*** Begin section ***

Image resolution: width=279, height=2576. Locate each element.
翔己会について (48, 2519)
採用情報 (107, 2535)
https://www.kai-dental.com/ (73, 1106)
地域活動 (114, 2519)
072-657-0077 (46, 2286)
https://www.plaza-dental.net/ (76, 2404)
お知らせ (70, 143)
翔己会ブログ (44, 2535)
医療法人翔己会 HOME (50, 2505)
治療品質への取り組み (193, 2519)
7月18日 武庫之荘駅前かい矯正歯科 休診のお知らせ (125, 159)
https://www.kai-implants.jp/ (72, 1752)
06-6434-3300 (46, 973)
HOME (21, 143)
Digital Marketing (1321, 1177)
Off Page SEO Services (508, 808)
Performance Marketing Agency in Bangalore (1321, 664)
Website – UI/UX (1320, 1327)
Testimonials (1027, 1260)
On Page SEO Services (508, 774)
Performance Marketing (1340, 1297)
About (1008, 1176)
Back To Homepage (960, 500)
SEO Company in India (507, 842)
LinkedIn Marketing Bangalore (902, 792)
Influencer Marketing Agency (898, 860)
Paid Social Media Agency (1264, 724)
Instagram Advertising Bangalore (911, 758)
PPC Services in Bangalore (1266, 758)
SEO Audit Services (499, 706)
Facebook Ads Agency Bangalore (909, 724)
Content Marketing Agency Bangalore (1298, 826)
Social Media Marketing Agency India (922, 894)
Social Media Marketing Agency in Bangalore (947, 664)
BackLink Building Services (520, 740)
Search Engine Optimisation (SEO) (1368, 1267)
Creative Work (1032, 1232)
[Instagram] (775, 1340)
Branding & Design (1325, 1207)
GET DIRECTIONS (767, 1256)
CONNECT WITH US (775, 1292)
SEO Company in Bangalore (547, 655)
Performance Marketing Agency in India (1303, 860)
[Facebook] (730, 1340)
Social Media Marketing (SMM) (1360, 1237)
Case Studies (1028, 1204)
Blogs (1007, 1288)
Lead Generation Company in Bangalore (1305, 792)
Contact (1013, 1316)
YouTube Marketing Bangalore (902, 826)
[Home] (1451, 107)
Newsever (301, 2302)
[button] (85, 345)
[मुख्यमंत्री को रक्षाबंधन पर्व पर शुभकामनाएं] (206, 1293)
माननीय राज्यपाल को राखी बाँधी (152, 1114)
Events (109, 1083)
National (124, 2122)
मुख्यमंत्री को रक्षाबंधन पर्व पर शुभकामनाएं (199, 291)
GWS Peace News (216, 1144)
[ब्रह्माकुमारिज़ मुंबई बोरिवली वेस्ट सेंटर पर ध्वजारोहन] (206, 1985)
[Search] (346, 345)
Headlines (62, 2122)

*** End section ***

Show the lines of the material that contain the word "Agency".

= Answer for the task =
Performance Marketing Agency in Bangalore (1321, 664)
Influencer Marketing Agency (898, 860)
Paid Social Media Agency (1264, 724)
Facebook Ads Agency Bangalore (909, 724)
Content Marketing Agency Bangalore (1298, 826)
Social Media Marketing Agency India (922, 894)
Social Media Marketing Agency in Bangalore (947, 664)
Performance Marketing Agency in India (1303, 860)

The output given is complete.